● Kutipan teks
□ □ □ □

Minggu, 13 Agustus 2023

 

Isu Normalisasi Arab Saudi-Israel ala Biden, Siapa Mendapat Apa?

Mahdi Muhammad, Kris Mada, Muhammad Samsul Hadi : Wartawan Kompas

KOMPAS, 10 Agustus 2023

 

 

                                                           

Amerika Serikat mengubah haluan, dari semula bersikap dingin menjadi bersikap lebih hangat dan bersahabat kepada Arab Saudi. Hal ini ditunjukkan langkah Washington mengirimkan pejabat tingginya ke Arab Saudi, dari Menteri Luar Negeri Antony Blinken hingga Penasihat Keamanan Nasional Jake Sullivan, dalam beberapa bulan terakhir.

 

Terakhir, Sullivan hadir dalam konferensi perdamaian Ukraina di Jeddah, akhir pekan lalu. Ini kunjungan ketiga Sullivan ke Arab Saudi dalam beberapa bulan terakhir. Sebelumnya, pada Juni 2023, Menlu Blinken juga berkunjung ke negara itu dan bertemu dengan Putra Mahkota Pangeran Mohammed bin Salman, penguasa de facto Kerajaan Arab Saudi.

 

Topik yang dibicarakan beberapa dalam lawatan itu beragam, mulai dari isu terorisme, konflik di Yaman yang mulai mereda, keamanan regional, hingga prospek normalisasi hubungan Arab Saudi-Israel.

 

“Tak diragukan lagi hubungan kedua negara menjadi lebih hangat dalam beberapa bulan terakhir. Dialog menjadi lebih intens dan topik (normalisasi hubungan Arab Saudi-Israel) ini jadi pendorongnya,” kata Ali Shihabi, analis yang dekat dengan pemerintah Arab Saudi, kepada kantor AFP, Rabu (9/8/2023).

 

Isu normalisasi hubungan Arab Saudi-Israel bergulir kencang setelah kolumnis media AS, The New York TImes, Thomas L Friedman, bertemu dengan Presiden AS Joe Biden, 17 Juli 2023, di Gedung Putih. Pascapertemuan itu, Friedman menulis dalam kolom edisi 27 Juli 2023 bahwa Biden sedang berupaya keras menjajaki kemungkinan pakta keamanan AS-Arab Saudi, dijalin satu paket dengan normalisasi hubungan Arab Saudi-Israel dengan syarat Israel memberi konsesi pada Palestina yang akan mempertahankan solusi dua negara.

□ □ □ □

● Bahan yang diberikan
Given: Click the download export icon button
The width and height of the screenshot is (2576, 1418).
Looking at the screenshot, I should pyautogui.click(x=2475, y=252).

□ □ □ □

Dalam artikel tentang isu normalisasi Arab Saudi-Israel, tanggal berapa Thomas L Friedman bertemu Presiden AS Joe Biden di Gedung Putih?

Pada 17 Juli 2023.